Так говорит спектакль об облагораживающей, возвышающей душу силе искусства, об искусстве, делающем людей мужественными и стойкими. И еще думаешь о том, как важно, чтобы убеждения, высказываемые человеком, соответствовали его делам, его жизни, чтобы проповедуя добро и справедливость, он, чего бы это ни стоило, находил силы поступать в соответствии со своей проповедью.
Ирония стала хорошим тоном, неироничным быть просто неудобно, прослывешь и ограниченным, и несовременным. Иной раз ироническую улыбку, а то и насмешку вызывают всякие там донкихоты. Не прячемся ли мы порой за иронию, не прикрываем ли тонкой всепонимающей улыбкой недостаток нравственной, гражданской активности, растерянность перед сложными вопросами времени? Спектакль «Человек из Ламанчи», отвергая ироническое посредничество, обращается непосредственно к возвышенному и героическому началу, так или иначе, наверное, в каждом человеке живущему Это не инсценировка романа Сервантеса, не ищите в пьесе, в спектакле попыток выразить всю его сложность и философскую глубину Но это восхищенная, открытая дань уважения отважной и нежной душе писателя, дань уважения его герою, в которого он, надо думать, немало вложил от себя самого. Спектакль рижан утверждает простые вещи — самоотверженность, верность, стойкость, подвижничество, высокое бескорыстие подвига. И чем сложнее время, тем, наверное, существеннее, насущно необходимое обращение художника к этим простым вещам.
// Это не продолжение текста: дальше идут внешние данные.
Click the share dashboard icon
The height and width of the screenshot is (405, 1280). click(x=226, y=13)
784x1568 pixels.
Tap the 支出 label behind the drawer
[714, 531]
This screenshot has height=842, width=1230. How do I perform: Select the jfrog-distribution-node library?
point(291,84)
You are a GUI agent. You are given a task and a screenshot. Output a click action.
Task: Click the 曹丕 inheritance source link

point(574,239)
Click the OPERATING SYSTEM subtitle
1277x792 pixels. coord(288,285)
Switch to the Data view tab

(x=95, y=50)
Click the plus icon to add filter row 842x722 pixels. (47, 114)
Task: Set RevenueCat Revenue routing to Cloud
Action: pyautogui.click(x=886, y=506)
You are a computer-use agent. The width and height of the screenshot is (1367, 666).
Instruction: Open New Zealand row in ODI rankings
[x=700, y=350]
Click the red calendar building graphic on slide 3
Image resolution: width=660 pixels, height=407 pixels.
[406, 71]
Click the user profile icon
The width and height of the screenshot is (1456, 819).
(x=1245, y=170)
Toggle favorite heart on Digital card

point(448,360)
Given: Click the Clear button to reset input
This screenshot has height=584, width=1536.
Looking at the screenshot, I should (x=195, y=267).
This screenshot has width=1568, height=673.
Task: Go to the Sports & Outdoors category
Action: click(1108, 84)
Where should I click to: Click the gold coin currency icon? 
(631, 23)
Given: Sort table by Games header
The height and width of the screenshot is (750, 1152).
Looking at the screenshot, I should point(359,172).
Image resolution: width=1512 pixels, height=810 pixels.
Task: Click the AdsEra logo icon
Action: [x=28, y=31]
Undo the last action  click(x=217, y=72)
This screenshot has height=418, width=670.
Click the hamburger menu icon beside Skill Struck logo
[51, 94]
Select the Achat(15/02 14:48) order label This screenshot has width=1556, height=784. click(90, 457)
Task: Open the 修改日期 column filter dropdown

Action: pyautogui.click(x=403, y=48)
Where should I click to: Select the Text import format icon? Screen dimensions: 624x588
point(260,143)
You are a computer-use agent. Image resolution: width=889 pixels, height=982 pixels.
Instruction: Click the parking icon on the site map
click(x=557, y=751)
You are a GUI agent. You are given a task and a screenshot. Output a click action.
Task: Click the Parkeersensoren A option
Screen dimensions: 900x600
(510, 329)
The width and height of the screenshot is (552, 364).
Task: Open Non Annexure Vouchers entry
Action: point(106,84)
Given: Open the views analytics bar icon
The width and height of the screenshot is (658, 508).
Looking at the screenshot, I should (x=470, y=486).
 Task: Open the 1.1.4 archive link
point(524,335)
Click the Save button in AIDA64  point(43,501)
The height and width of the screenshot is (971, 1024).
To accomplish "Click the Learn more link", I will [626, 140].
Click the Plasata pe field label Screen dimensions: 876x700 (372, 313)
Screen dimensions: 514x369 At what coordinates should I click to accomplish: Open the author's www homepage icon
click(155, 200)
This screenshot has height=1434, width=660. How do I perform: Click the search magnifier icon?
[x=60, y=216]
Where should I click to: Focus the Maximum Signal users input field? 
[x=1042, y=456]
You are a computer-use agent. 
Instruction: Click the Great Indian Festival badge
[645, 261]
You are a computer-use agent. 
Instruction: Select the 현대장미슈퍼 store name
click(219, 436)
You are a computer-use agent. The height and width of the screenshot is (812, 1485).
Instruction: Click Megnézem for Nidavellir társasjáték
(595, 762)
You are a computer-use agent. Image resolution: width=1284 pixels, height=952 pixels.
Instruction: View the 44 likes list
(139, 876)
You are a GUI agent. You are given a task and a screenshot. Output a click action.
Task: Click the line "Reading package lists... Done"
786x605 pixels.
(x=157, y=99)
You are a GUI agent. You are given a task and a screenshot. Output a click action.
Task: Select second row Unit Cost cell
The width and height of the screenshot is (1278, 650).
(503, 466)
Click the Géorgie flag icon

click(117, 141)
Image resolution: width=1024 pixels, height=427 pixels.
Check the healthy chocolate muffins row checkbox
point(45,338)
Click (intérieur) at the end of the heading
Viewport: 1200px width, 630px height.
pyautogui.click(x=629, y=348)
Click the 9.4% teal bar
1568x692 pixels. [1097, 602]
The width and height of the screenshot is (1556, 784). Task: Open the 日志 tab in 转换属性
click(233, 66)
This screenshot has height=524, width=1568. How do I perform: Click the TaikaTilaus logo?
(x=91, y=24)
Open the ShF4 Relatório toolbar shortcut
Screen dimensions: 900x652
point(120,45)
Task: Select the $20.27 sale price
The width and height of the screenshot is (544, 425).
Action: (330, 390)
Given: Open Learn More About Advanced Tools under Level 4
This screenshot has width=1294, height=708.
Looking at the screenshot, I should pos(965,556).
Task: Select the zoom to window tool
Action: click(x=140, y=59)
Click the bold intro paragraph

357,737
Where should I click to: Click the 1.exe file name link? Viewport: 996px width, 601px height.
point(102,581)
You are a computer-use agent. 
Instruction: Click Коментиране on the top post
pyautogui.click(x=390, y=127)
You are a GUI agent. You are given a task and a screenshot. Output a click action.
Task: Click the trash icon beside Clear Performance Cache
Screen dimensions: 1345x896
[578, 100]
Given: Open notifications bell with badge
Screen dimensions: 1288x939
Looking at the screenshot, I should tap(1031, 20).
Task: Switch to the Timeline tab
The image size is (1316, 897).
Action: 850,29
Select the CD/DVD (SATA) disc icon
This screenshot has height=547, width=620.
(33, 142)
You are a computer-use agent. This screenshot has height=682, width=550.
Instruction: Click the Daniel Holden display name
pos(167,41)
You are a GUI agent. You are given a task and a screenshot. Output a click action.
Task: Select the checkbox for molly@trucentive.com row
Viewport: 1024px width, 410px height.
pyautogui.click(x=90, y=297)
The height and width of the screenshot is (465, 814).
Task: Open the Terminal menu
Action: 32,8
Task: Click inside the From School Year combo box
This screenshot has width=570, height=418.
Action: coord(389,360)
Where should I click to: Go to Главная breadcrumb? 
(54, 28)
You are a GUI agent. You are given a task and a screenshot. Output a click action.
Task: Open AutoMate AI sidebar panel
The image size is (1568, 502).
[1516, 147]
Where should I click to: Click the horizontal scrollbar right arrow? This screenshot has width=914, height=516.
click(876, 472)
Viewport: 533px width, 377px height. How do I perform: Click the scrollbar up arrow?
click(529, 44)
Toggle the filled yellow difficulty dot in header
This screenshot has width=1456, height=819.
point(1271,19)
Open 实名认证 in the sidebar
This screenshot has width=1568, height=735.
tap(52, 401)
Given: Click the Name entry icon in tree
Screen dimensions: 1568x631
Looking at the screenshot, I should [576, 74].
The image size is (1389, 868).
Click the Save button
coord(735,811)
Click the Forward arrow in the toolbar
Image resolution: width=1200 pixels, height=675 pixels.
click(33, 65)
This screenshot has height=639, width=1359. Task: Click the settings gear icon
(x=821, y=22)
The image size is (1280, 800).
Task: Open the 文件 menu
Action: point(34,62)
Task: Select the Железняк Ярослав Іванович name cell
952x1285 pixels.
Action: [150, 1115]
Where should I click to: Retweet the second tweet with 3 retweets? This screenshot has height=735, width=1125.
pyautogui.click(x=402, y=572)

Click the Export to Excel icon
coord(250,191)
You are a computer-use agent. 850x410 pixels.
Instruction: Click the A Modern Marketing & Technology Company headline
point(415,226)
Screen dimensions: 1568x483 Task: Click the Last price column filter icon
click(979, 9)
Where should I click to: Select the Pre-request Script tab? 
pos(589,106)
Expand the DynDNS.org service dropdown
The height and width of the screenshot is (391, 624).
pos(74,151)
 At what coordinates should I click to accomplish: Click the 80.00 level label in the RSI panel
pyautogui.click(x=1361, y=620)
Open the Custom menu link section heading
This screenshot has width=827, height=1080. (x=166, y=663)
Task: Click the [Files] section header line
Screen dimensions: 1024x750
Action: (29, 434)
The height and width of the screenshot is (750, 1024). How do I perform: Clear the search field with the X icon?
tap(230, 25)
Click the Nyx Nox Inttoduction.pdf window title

Вероятно, каждый испытывал: хорошо бы сделать такое-то доброе, но достаточно хлопотное, не лишенное риска дело. Это «хорошо бы» относится не только к вам, но и к окружающим людям. Только однажды начинает казаться, что именно на вас скрестились все взоры...
Бертольт Брехт в пьесе «Кавказский меловой круг» назвал это состояние «соблазном доброты». Или как в «Человеке из Ламанчи»: «Я иду, ибо кто-нибудь должен идти для людей...»
«Кавказский меловой круг» также идет в Рижском театре русской драмы (постановка А. Каца и Л. Белявского, художник — Ю. Феоктистов, композитор — П. Дамбис, музыкальное оформление — М. Прейзнер). Судомойку Груше играет артистка Р. Праудина.
Порой благие порывы охлаждаются сознанием сложности того, какие неудобства взваливаешь на свои плечи. Не ввязался, хотя в какой-то момент и хотелось, — спроса с тебя нет, а уж ввязался — несешь ответственность перед собой и людьми, так лучше не ввязываться. Никак не могу сказать, что такая жизненная позиция выглядит привлекательно, но в ней по крайней мере есть необманчивость, ясность. И нет ничего хуже безответственной доброты, когда человек, поддавшись минутному благородному влечению, потом оказывается озабочен единственно тем, как бы безболезненнее и ловчее откреститься от необдуманно принятых обязательств. Нет ничего хуже ненадежности, которая сгоряча попыталась показаться надежной, а в решительный момент создала пустоту именно там, где человек твердо рассчитывал найти плечо друга.